**PROMPT**
Copy the data below exactly.

:::::

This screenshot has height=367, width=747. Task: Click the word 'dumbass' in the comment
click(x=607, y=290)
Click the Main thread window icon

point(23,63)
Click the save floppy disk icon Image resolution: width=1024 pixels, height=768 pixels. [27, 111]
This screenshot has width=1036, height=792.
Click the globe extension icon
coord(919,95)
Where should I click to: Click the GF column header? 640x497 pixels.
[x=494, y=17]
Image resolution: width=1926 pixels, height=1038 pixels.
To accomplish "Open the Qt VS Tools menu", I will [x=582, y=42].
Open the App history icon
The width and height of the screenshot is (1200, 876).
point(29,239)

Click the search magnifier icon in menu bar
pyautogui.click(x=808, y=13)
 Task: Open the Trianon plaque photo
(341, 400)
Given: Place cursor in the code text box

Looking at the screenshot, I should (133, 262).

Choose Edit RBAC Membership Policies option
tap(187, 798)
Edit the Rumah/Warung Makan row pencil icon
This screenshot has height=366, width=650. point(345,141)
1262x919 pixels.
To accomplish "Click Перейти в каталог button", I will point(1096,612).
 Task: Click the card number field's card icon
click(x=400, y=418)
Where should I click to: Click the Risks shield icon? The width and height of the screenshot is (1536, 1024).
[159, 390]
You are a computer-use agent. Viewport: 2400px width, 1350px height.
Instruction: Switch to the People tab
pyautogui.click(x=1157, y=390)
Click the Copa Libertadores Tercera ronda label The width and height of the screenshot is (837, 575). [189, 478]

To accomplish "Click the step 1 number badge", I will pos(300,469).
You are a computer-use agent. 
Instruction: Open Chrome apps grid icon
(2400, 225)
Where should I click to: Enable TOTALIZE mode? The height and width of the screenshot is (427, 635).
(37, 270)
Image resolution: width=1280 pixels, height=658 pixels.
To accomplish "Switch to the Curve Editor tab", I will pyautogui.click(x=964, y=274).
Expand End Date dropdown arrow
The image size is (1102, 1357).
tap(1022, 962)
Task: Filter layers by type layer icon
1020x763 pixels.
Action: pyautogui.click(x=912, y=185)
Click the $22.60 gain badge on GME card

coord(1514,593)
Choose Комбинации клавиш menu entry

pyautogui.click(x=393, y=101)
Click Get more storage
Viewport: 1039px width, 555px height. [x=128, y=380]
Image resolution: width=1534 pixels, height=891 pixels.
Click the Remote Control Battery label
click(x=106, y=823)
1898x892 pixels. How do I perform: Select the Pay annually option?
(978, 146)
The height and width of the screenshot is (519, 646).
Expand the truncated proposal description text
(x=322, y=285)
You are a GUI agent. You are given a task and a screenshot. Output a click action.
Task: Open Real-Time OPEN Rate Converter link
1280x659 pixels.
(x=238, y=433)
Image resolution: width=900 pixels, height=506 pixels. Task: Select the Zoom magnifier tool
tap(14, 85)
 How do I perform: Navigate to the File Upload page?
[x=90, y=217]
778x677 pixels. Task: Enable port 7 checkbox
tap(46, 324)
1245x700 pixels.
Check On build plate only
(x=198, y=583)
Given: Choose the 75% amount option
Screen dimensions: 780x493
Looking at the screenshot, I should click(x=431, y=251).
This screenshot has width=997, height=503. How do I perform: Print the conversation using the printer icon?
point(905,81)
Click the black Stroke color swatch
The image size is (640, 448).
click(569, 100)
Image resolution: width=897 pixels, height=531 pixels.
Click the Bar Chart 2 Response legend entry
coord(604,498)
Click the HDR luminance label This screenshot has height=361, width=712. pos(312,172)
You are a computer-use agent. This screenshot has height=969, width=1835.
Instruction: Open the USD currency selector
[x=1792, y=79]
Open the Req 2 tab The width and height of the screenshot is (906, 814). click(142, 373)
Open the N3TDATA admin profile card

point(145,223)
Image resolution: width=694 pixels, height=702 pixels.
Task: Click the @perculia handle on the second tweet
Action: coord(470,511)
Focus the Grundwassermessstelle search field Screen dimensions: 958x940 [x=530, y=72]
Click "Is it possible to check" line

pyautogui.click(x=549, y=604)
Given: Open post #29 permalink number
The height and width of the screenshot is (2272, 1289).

:::::

**ANSWER SECTION**
This screenshot has height=367, width=747. Task: Click the word 'dumbass' in the comment
click(x=607, y=290)
Click the Main thread window icon

point(23,63)
Click the save floppy disk icon Image resolution: width=1024 pixels, height=768 pixels. [27, 111]
This screenshot has width=1036, height=792.
Click the globe extension icon
coord(919,95)
Where should I click to: Click the GF column header? 640x497 pixels.
[x=494, y=17]
Image resolution: width=1926 pixels, height=1038 pixels.
To accomplish "Open the Qt VS Tools menu", I will [x=582, y=42].
Open the App history icon
The width and height of the screenshot is (1200, 876).
point(29,239)

Click the search magnifier icon in menu bar
pyautogui.click(x=808, y=13)
 Task: Open the Trianon plaque photo
(341, 400)
Given: Place cursor in the code text box

Looking at the screenshot, I should (133, 262).

Choose Edit RBAC Membership Policies option
tap(187, 798)
Edit the Rumah/Warung Makan row pencil icon
This screenshot has height=366, width=650. point(345,141)
1262x919 pixels.
To accomplish "Click Перейти в каталог button", I will point(1096,612).
 Task: Click the card number field's card icon
click(x=400, y=418)
Where should I click to: Click the Risks shield icon? The width and height of the screenshot is (1536, 1024).
[159, 390]
You are a computer-use agent. Viewport: 2400px width, 1350px height.
Instruction: Switch to the People tab
pyautogui.click(x=1157, y=390)
Click the Copa Libertadores Tercera ronda label The width and height of the screenshot is (837, 575). [189, 478]

To accomplish "Click the step 1 number badge", I will pos(300,469).
You are a computer-use agent. 
Instruction: Open Chrome apps grid icon
(2400, 225)
Where should I click to: Enable TOTALIZE mode? The height and width of the screenshot is (427, 635).
(37, 270)
Image resolution: width=1280 pixels, height=658 pixels.
To accomplish "Switch to the Curve Editor tab", I will pyautogui.click(x=964, y=274).
Expand End Date dropdown arrow
The image size is (1102, 1357).
tap(1022, 962)
Task: Filter layers by type layer icon
1020x763 pixels.
Action: pyautogui.click(x=912, y=185)
Click the $22.60 gain badge on GME card

coord(1514,593)
Choose Комбинации клавиш menu entry

pyautogui.click(x=393, y=101)
Click Get more storage
Viewport: 1039px width, 555px height. [x=128, y=380]
Image resolution: width=1534 pixels, height=891 pixels.
Click the Remote Control Battery label
click(x=106, y=823)
1898x892 pixels. How do I perform: Select the Pay annually option?
(978, 146)
The height and width of the screenshot is (519, 646).
Expand the truncated proposal description text
(x=322, y=285)
You are a GUI agent. You are given a task and a screenshot. Output a click action.
Task: Open Real-Time OPEN Rate Converter link
1280x659 pixels.
(x=238, y=433)
Image resolution: width=900 pixels, height=506 pixels. Task: Select the Zoom magnifier tool
tap(14, 85)
 How do I perform: Navigate to the File Upload page?
[x=90, y=217]
778x677 pixels. Task: Enable port 7 checkbox
tap(46, 324)
1245x700 pixels.
Check On build plate only
(x=198, y=583)
Given: Choose the 75% amount option
Screen dimensions: 780x493
Looking at the screenshot, I should click(x=431, y=251).
This screenshot has width=997, height=503. How do I perform: Print the conversation using the printer icon?
point(905,81)
Click the black Stroke color swatch
The image size is (640, 448).
click(569, 100)
Image resolution: width=897 pixels, height=531 pixels.
Click the Bar Chart 2 Response legend entry
coord(604,498)
Click the HDR luminance label This screenshot has height=361, width=712. pos(312,172)
You are a computer-use agent. This screenshot has height=969, width=1835.
Instruction: Open the USD currency selector
[x=1792, y=79]
Open the Req 2 tab The width and height of the screenshot is (906, 814). click(142, 373)
Open the N3TDATA admin profile card

point(145,223)
Image resolution: width=694 pixels, height=702 pixels.
Task: Click the @perculia handle on the second tweet
Action: coord(470,511)
Focus the Grundwassermessstelle search field Screen dimensions: 958x940 [x=530, y=72]
Click "Is it possible to check" line

pyautogui.click(x=549, y=604)
Given: Open post #29 permalink number
The height and width of the screenshot is (2272, 1289).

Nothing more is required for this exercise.